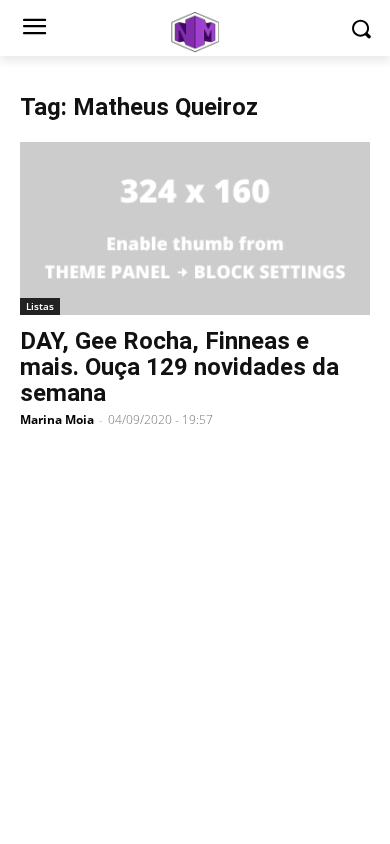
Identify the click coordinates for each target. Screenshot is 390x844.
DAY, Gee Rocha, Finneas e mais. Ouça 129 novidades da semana (179, 367)
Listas (40, 306)
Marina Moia (57, 419)
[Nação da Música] (195, 32)
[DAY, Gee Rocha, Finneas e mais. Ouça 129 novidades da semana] (195, 228)
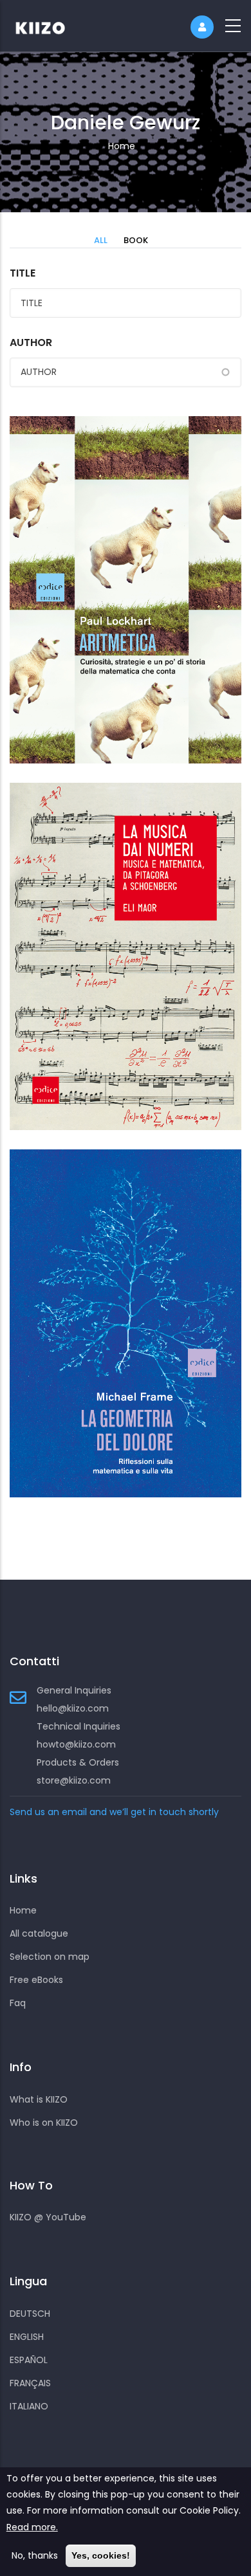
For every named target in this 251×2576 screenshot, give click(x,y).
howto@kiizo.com (76, 1744)
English (27, 2336)
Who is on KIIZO (44, 2122)
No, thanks (35, 2555)
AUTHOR (31, 342)
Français (30, 2383)
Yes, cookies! (100, 2555)
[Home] (48, 25)
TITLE (22, 273)
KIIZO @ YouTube (48, 2217)
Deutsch (30, 2313)
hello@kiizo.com (73, 1708)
========
> **Your goal**
Pictures aside, return all the entries above exactly.

> **Task answer**
Identify the click coordinates for each target. Screenshot is 390x844.
DAY, Gee Rocha, Finneas e mais. Ouça 129 novidades da semana (179, 367)
Listas (40, 306)
Marina Moia (57, 419)
[Nação da Música] (195, 32)
[DAY, Gee Rocha, Finneas e mais. Ouça 129 novidades da semana] (195, 228)
For every named target in this 251×2576 screenshot, give click(x,y).
howto@kiizo.com (76, 1744)
English (27, 2336)
Who is on KIIZO (44, 2122)
No, thanks (35, 2555)
AUTHOR (31, 342)
Français (30, 2383)
Yes, cookies! (100, 2555)
[Home] (48, 25)
TITLE (22, 273)
KIIZO @ YouTube (48, 2217)
Deutsch (30, 2313)
hello@kiizo.com (73, 1708)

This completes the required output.